采惠也有些懵:“我和小姐刚被夫人叫回来,小姐被夫人引着见了李家的夫人。话没说上几句,便急着去找您。夫人嫌我不够稳重,尽纵着小姐胡闹,便让我留下来陪在她身边,让榆钱儿姐姐陪她去了。”
南枝心中大骇。
回想方才种种,故意被留下来的采惠,沈夫人一反常态的来侯府赴宴……南枝在这府邸里做了数年的奴婢,各种后院伎俩算是看了个遍,忙叫住急的就要去问沈母的采惠,同她道:
“采惠,你若信我,便不要声张,也不要告诉你们夫人。一会儿找个由头离开,咱们分头去找你们小姐。我去客房一带,你到园子里找找,尤其是比较僻静的亭子假山……”
采惠早已红了眼圈儿,她听南枝话里的意思便已猜到了什么,一个劲儿的点点头,答应下来,两人人很快分头而动。
第14章 惹祸
南枝不敢耽搁,一路往北边客房处寻找,园北有东西两排客房,专供客人休憩之用,南枝刚一到便察觉出异常,比起往日客房,明显冷清不少,尤其是西面一排,竟连个洒扫伺候的婆子都寻不着。
南枝从最西面开始寻,皆是两间空屋子,正在此时,她忽听隔壁一阵响动,像是瓷器碎裂的声音,南枝忙要推门进去,却发现门自里头被拴上了。
好在对方大概胸有成竹,窗户并未被拴上,里头的响动几乎近在咫尺,南枝咬了咬牙,将推开一条缝的窗户合上,又奔到后窗处,悄声翻身跳了进去。
此处是明堂,动静明显在东炕处,她只好随手抄起墙上的画轴,卷了卷拿在手上。
一进东炕屋,瞧见一个男子压在沈清月身上,她拿起画轴砸向那人后颈处,“砰”地一声,男人捂着后颈,无力地匍匐在炕上。

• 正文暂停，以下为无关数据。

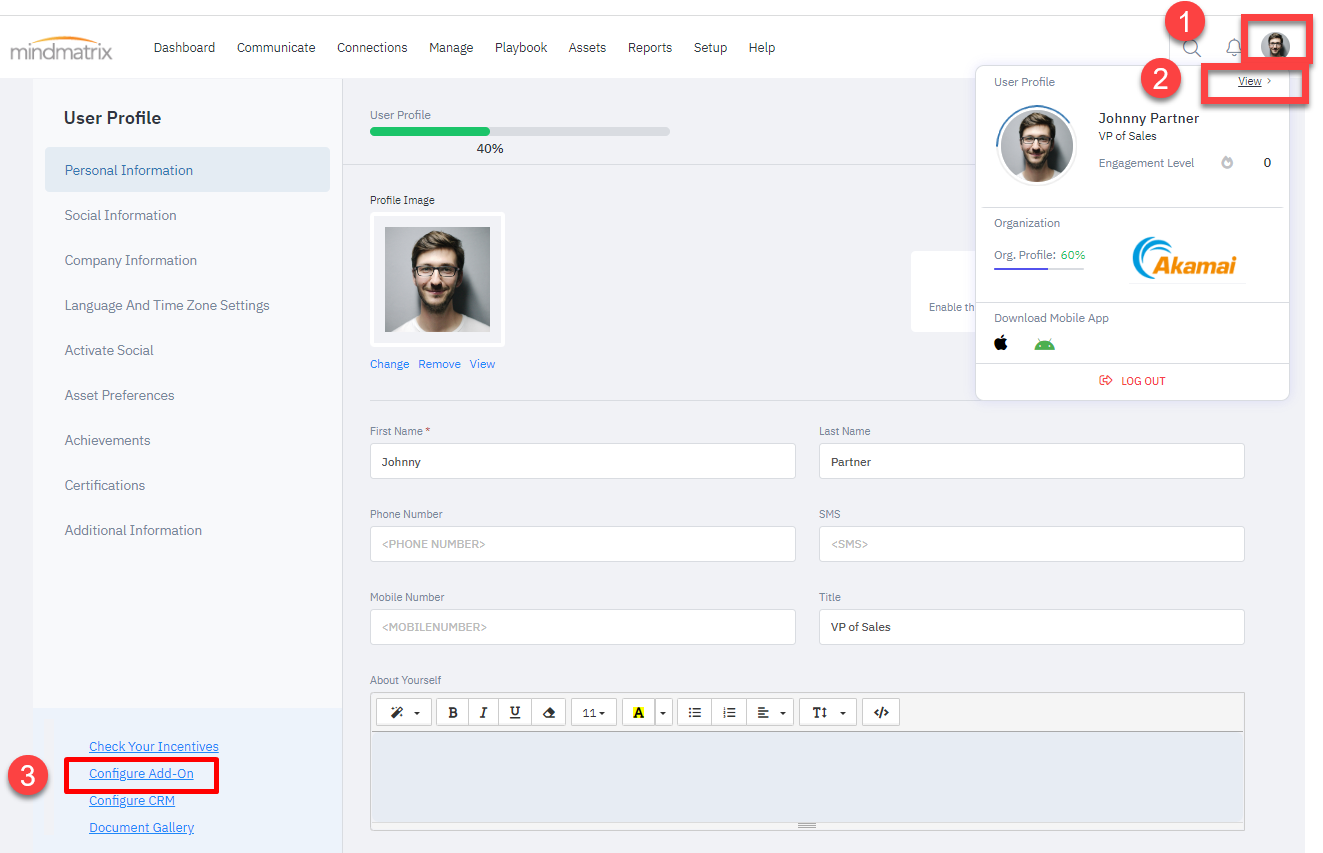Apply yellow highlight color button

point(638,713)
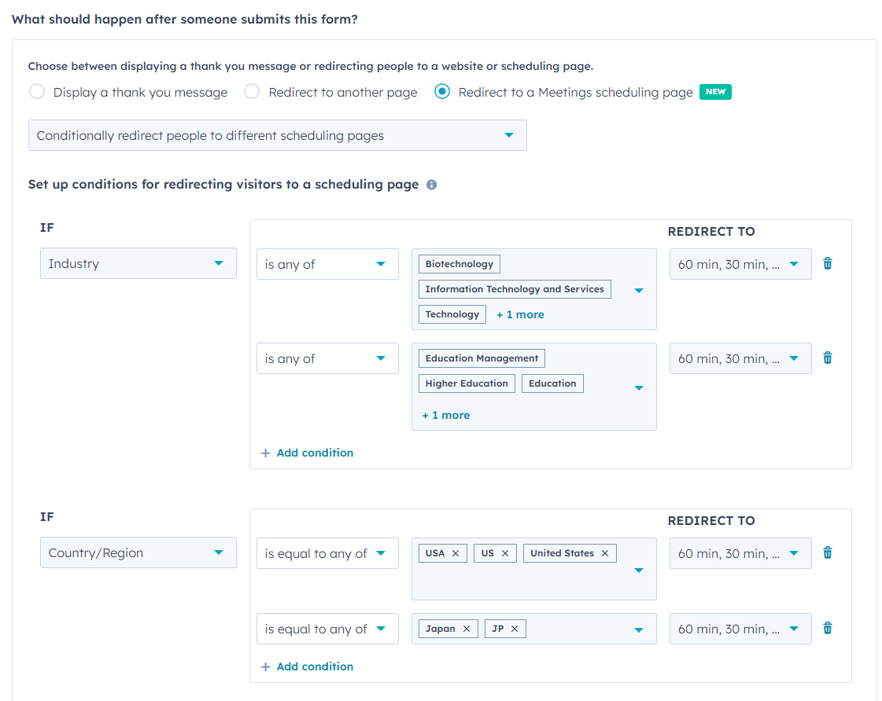Image resolution: width=882 pixels, height=701 pixels.
Task: Open redirect dropdown for Biotechnology row
Action: [x=739, y=264]
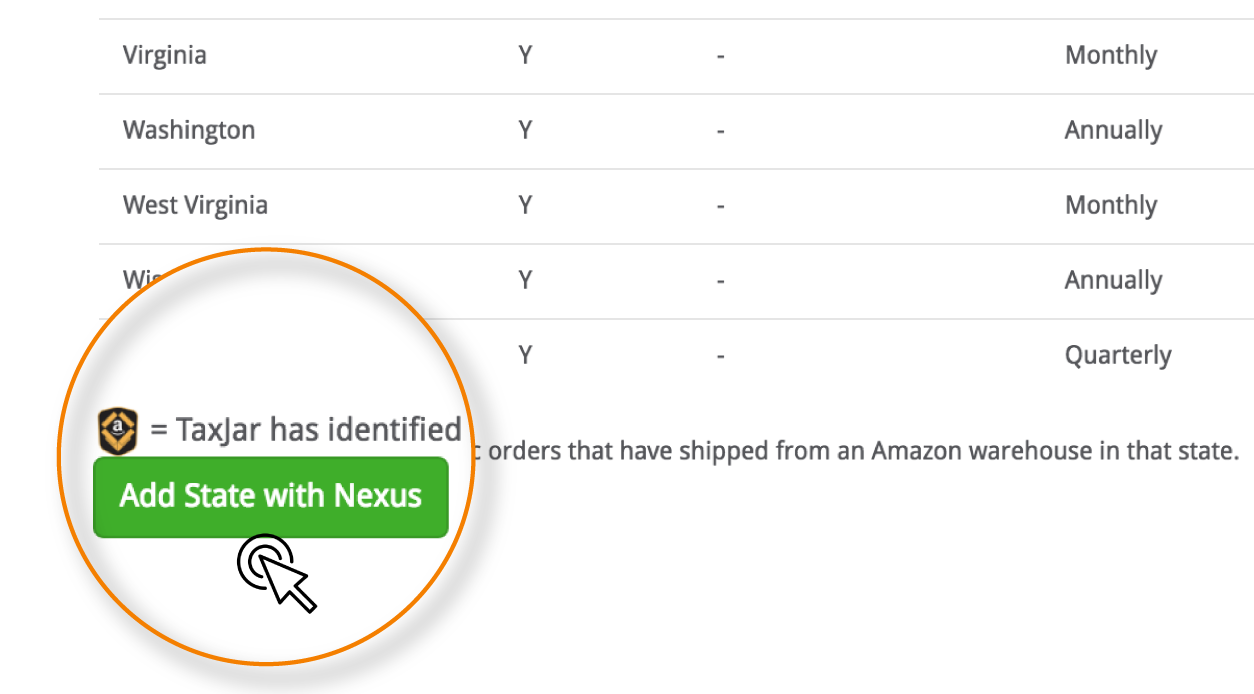
Task: Click the Quarterly filing frequency cell
Action: (x=1118, y=356)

沈清月反应过来,勉强将压在身上的人推开,又费了好大的力气,才撑起绵软的身子,她捂着被扒得散乱的领口,红肿的眼流下泪来:“南枝姐姐……”
南枝看出她模样不对,知道该是中了药,忙上前将她搀扶起来:“可还走得动?”
沈清月咬牙点点头,靠着南枝的搀扶才勉强稳住步子。
此时瑞王也扶着还一阵阵发昏的头站起了身,眼前渐渐清明,瞧见那互相搀扶着的两人,气得连连冷笑:“好啊,反了天了!真是反了天了!”
说罢擦了下磕出血的嘴角,阴狠地看着两人,眼中迸出杀意来,而后在看见南枝那张小脸的一瞬间,露出惊艳之色,眼神顿时变得玩味起来。
南枝扶着沈清月一步步往后退着,却也在看见瑞王那张脸时一愣。
她猜过敢这样算计沈家的,一定不是什么普通的权贵,却未料到竟是瑞王,也知自己闯了大祸,可是眼下这般她又怎么能丢下沈清月不管。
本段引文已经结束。